CapabilitiesPricing
Talk to us

Security Measures

Last Updated: May 18, 2026

Annex I — Details of Processing

A. List of Parties

Data Exporter (Controller): The Customer identified in the Terms.

Data Importer (Processor): Rever Inc., a Delaware corporation. Contact: support@rever.ai.

B. Description of Processing

Subject matter: Provision of the cloud-hosted Rever Service to Customer.

Duration: The Subscription Term, plus any post-termination retention period described in Section 10.

Nature and purpose: Processing Personal Data as necessary to provide, maintain, and support the Service, including project management, knowledge management, AI-powered features, storage, search, analytics, and customer support.

Categories of Data Subjects: Customer's Authorized Users, employees, contractors, and other individuals whose Personal Data is submitted to the Service.

Types of Personal Data: Names, email addresses, profile information, IP addresses, user-generated content (issues, comments, pages, attachments), and other Personal Data submitted by Customer or Authorized Users.

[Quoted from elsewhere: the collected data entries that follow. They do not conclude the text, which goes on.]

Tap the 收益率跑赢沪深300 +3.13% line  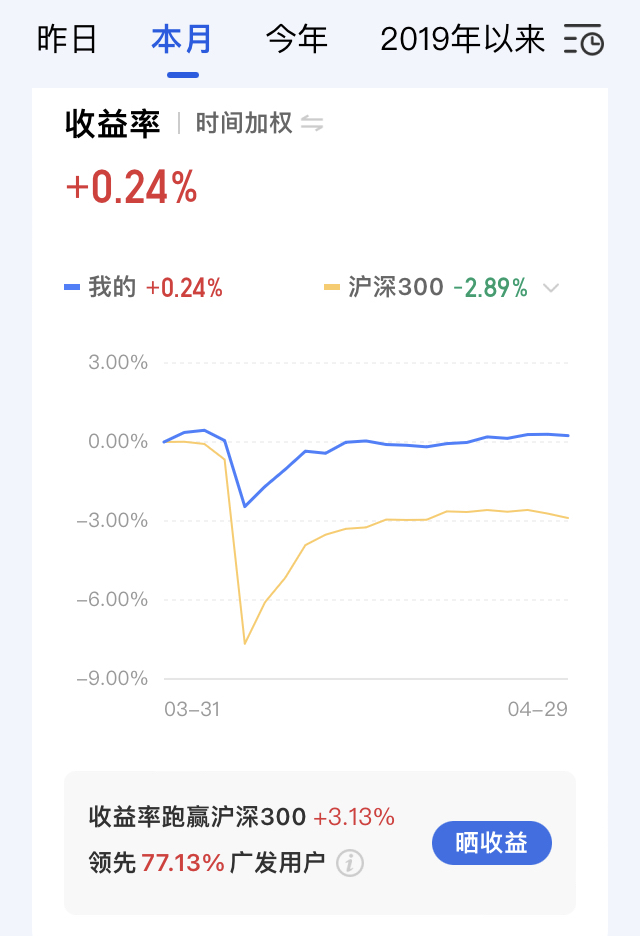tap(241, 817)
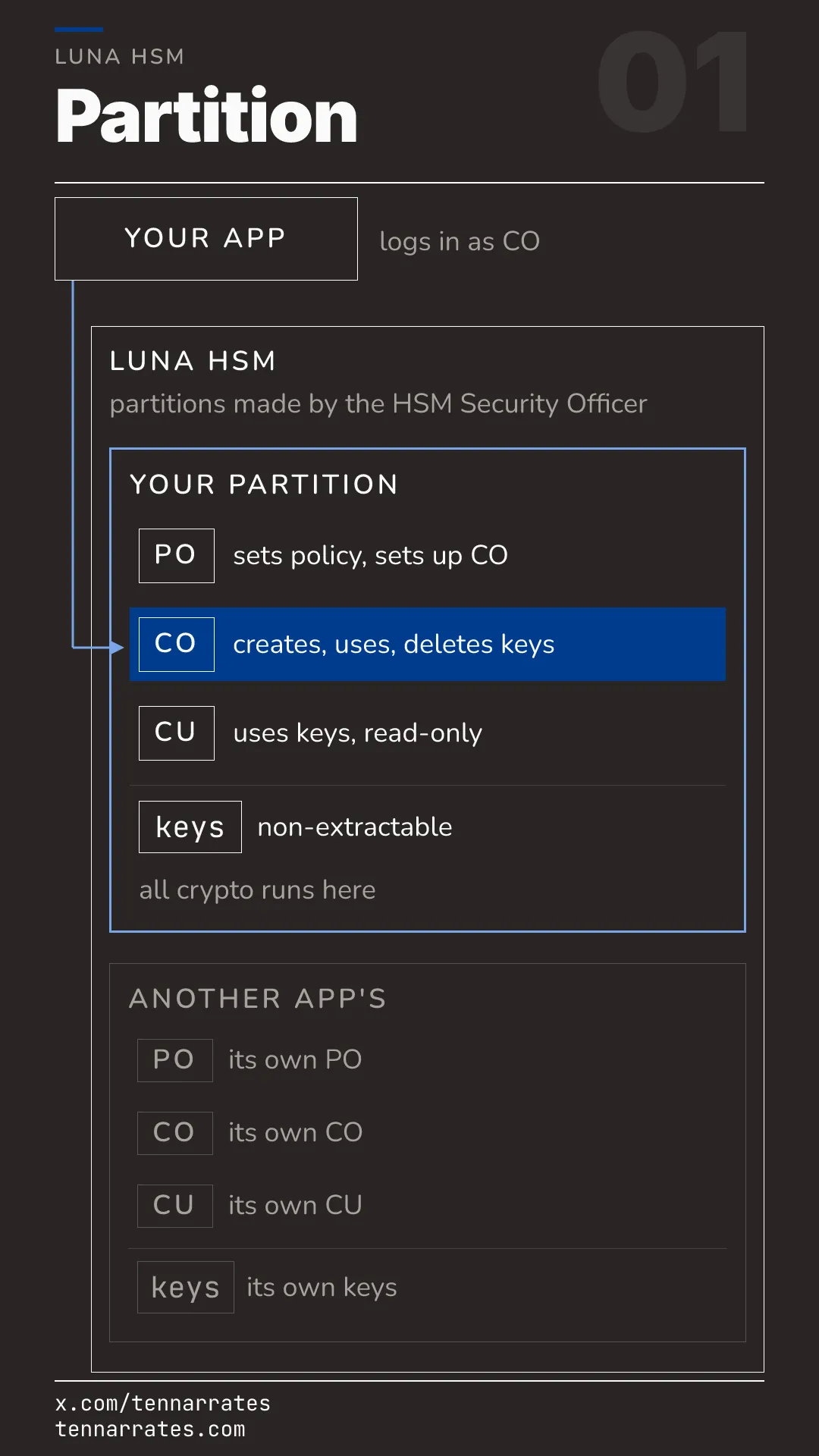Click the YOUR PARTITION heading
The width and height of the screenshot is (819, 1456).
coord(264,485)
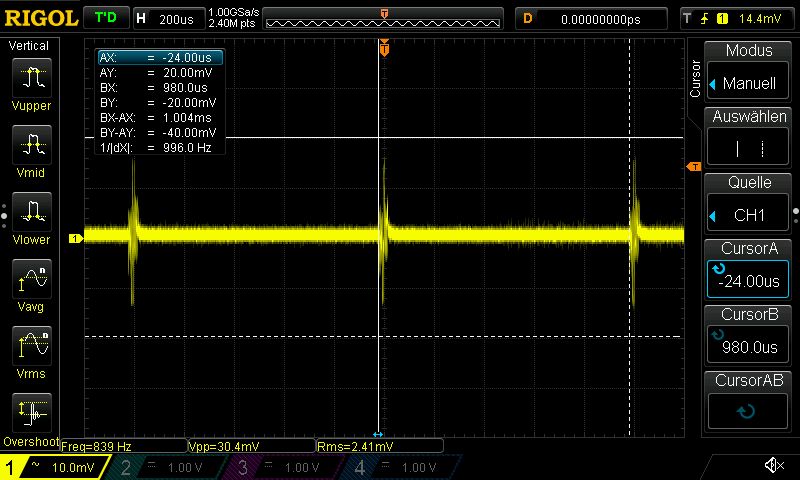800x480 pixels.
Task: Choose the Vlower measurement icon
Action: (x=32, y=212)
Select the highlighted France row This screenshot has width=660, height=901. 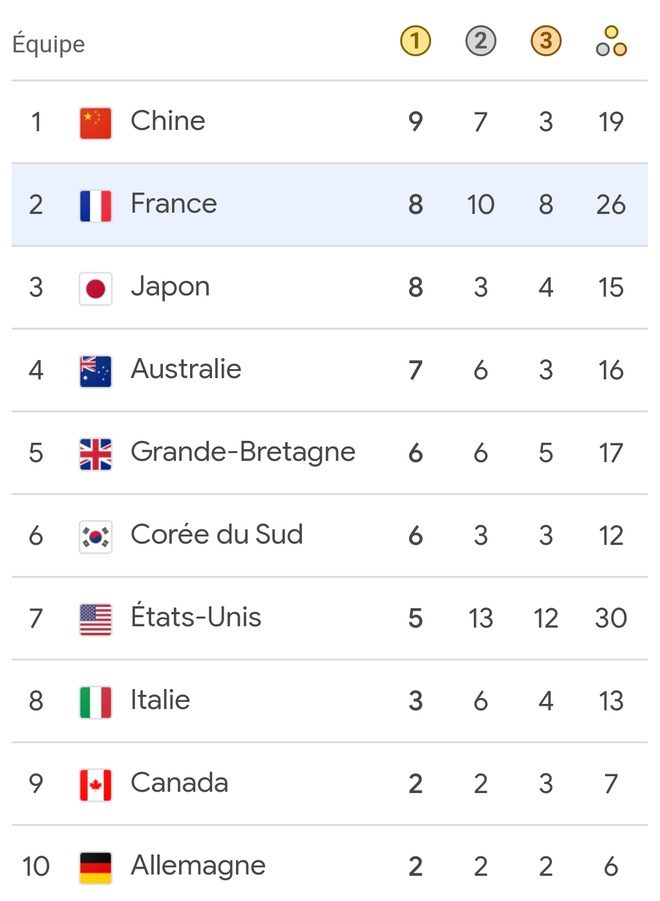pyautogui.click(x=330, y=205)
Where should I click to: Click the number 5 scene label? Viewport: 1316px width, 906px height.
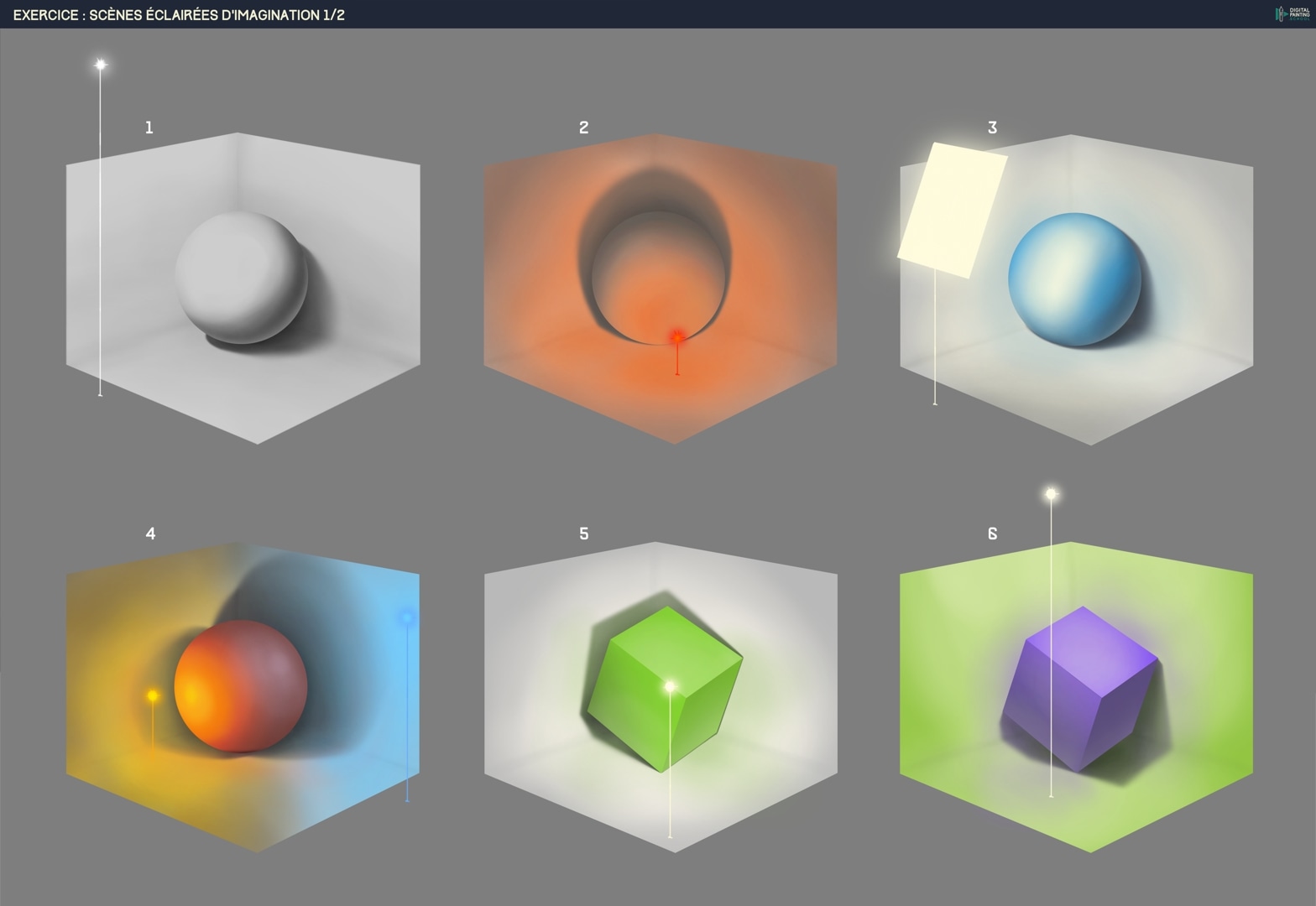coord(584,534)
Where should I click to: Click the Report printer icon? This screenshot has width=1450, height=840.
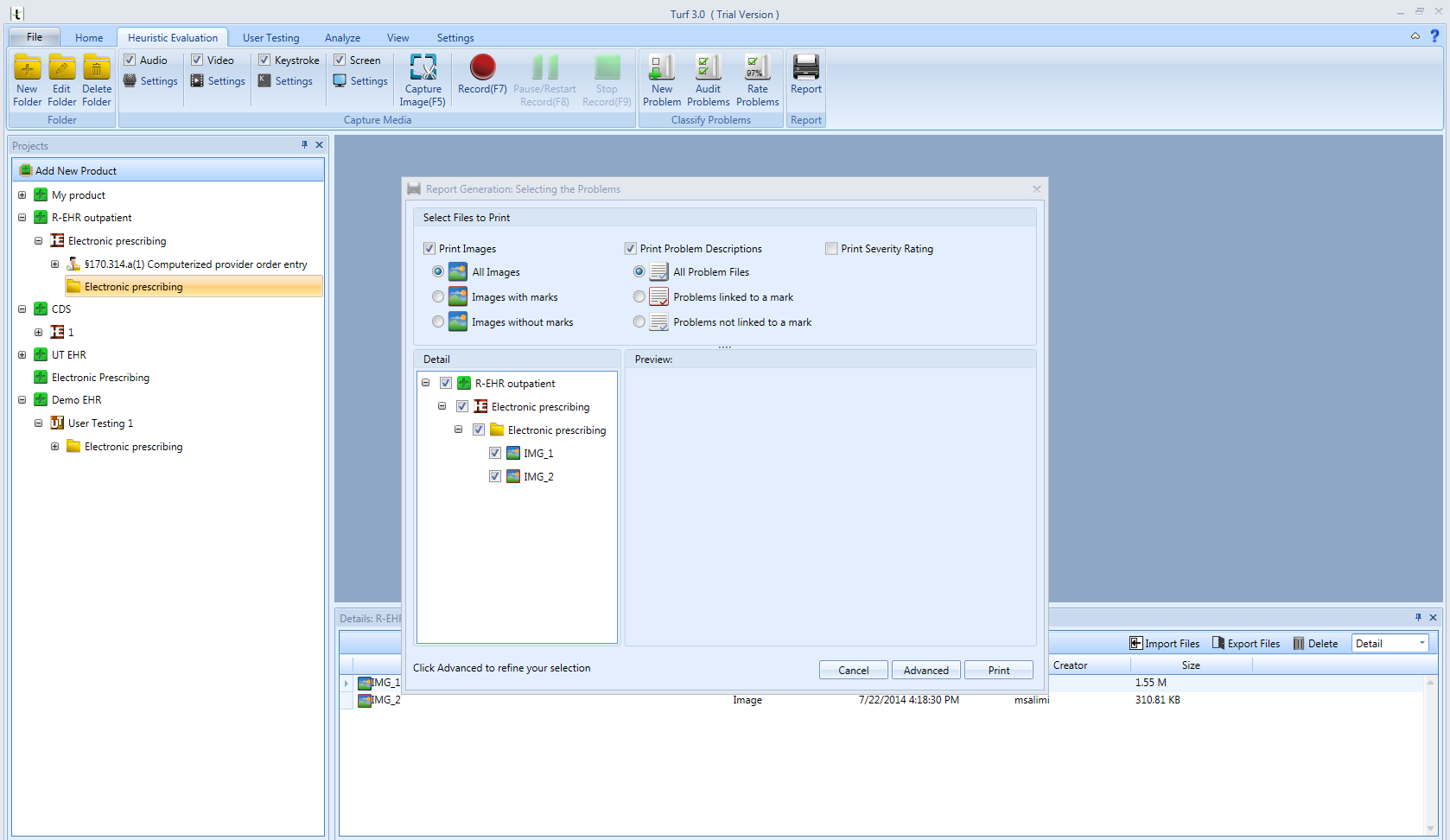805,67
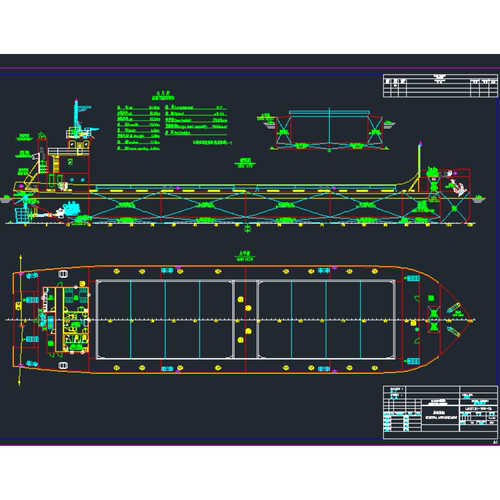Click the A1 sheet size label
The height and width of the screenshot is (500, 500).
(495, 442)
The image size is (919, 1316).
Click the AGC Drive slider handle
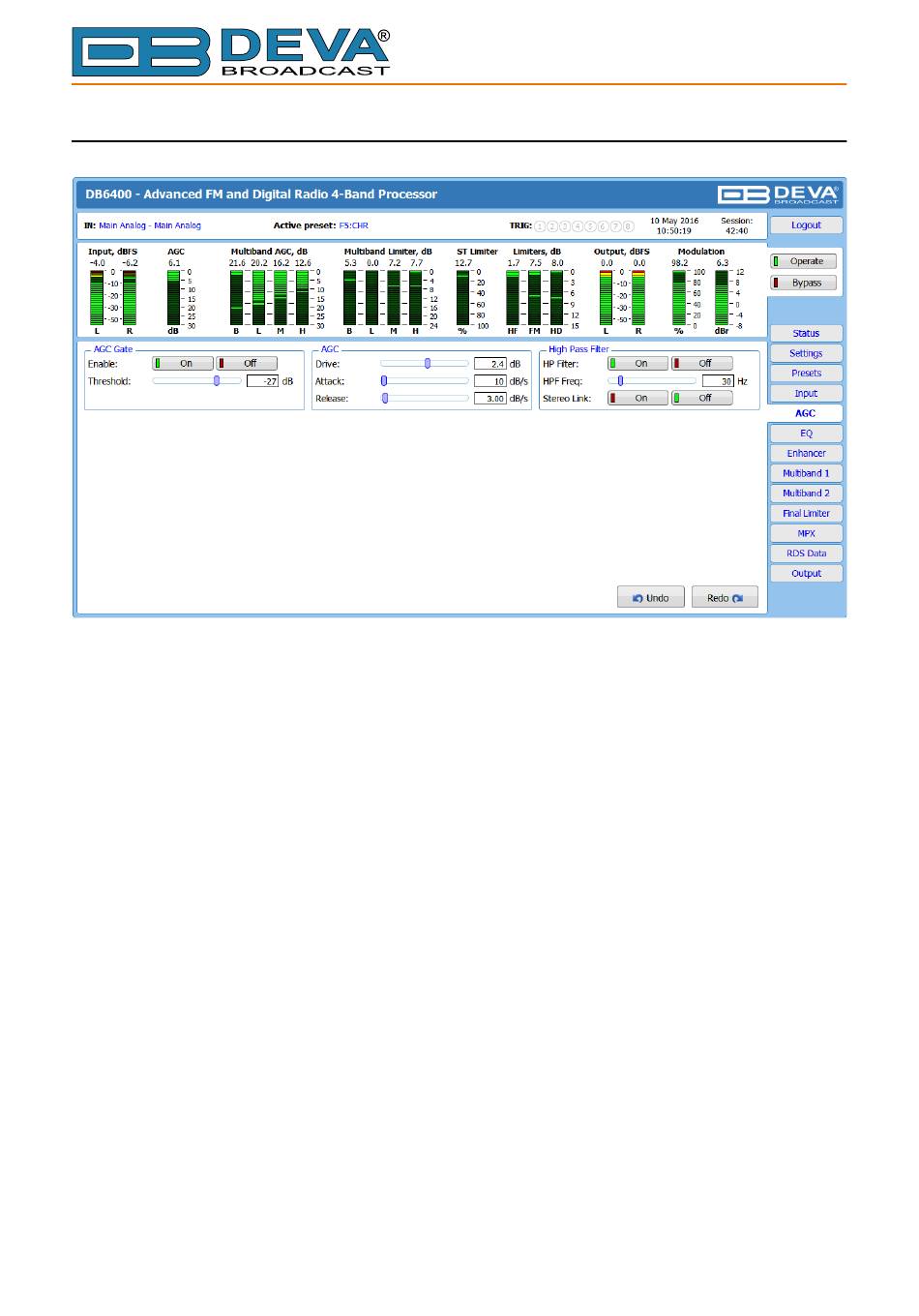pos(428,364)
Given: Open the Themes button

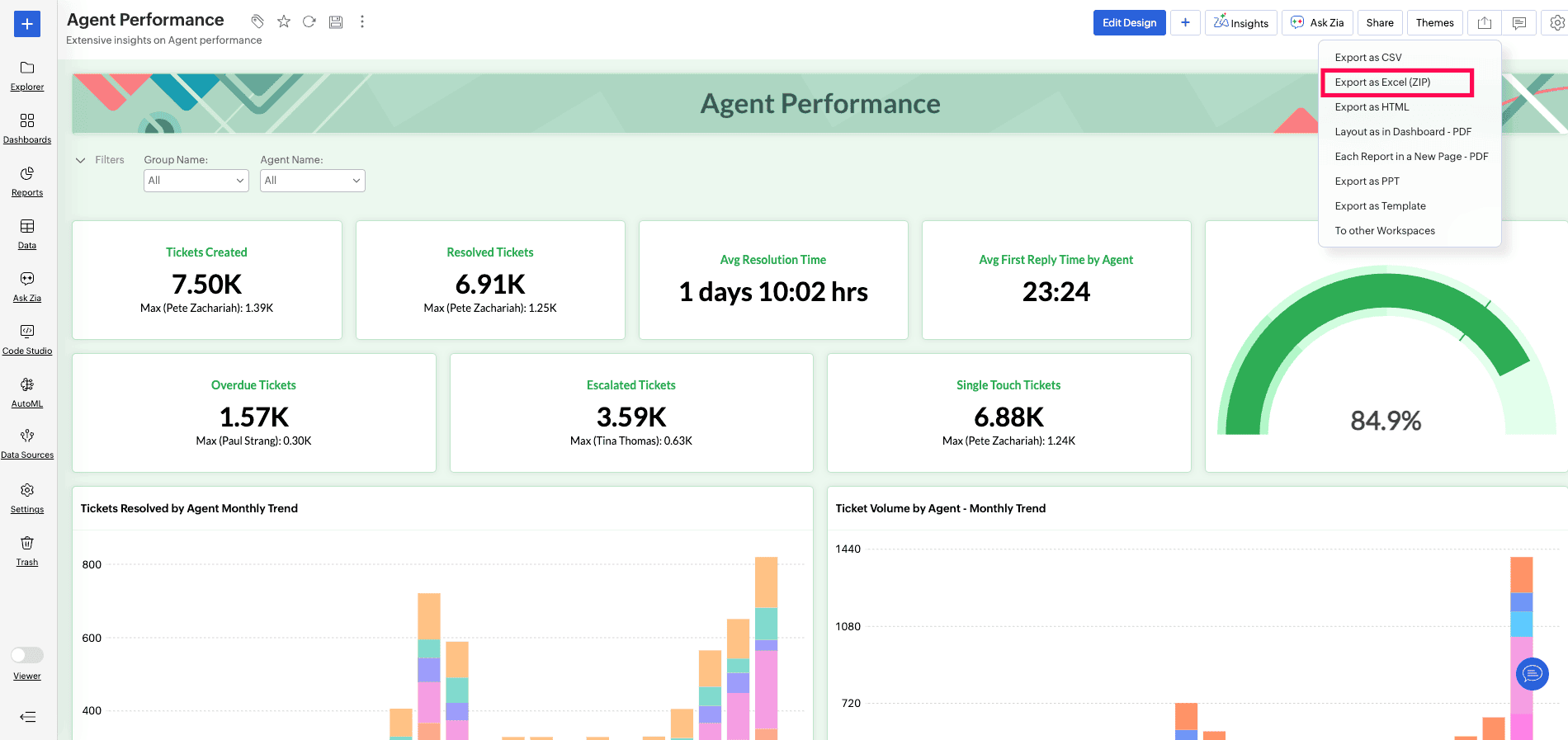Looking at the screenshot, I should (1435, 23).
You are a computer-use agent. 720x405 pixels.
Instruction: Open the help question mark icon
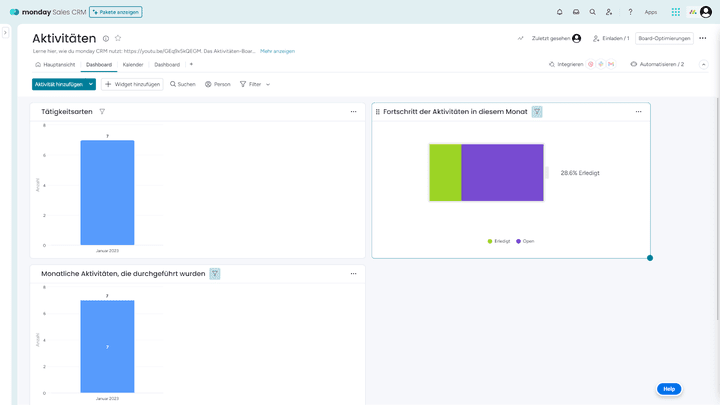[629, 12]
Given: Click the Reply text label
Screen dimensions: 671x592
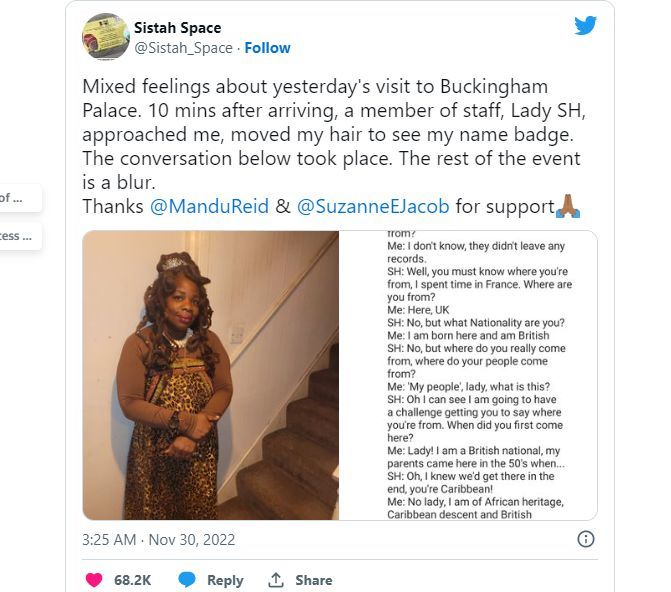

Sensitive data (if applicable): None, unless Customer has executed a separate written agreement (such as a BAA) that expressly permits the processing of sensitive data.

C. Competent Supervisory Authority

The competent supervisory authority will be determined in accordance with Clause 13 of the SCCs.

Annex II — Technical and Organizational Security Measures

Rever implements the following categories of security measures, as described in detail at rever.ai/security:

Encryption. Personal Data is encrypted in transit using TLS/SSL and encrypted at rest using industry-standard encryption.

Access controls. Role-based access controls limit access to Personal Data to authorized personnel. Multi-factor authentication is enforced for administrative access.

Infrastructure security. The Service is hosted on Amazon Web Services (AWS). Rever leverages AWS security features including network isolation, firewalls, and intrusion detection.

Application security. Regular vulnerability assessments and penetration testing. Secure software development practices. Dependency monitoring and patching.

Organizational measures. Employee background checks (where permitted by law). Security awareness training. Confidentiality agreements. Incident response procedures.

Business continuity. Regular data backups. Disaster recovery procedures. Monitoring and alerting.

Vendor management. Sub-processor due diligence and contractual safeguards. Ongoing monitoring of Sub-processor security posture.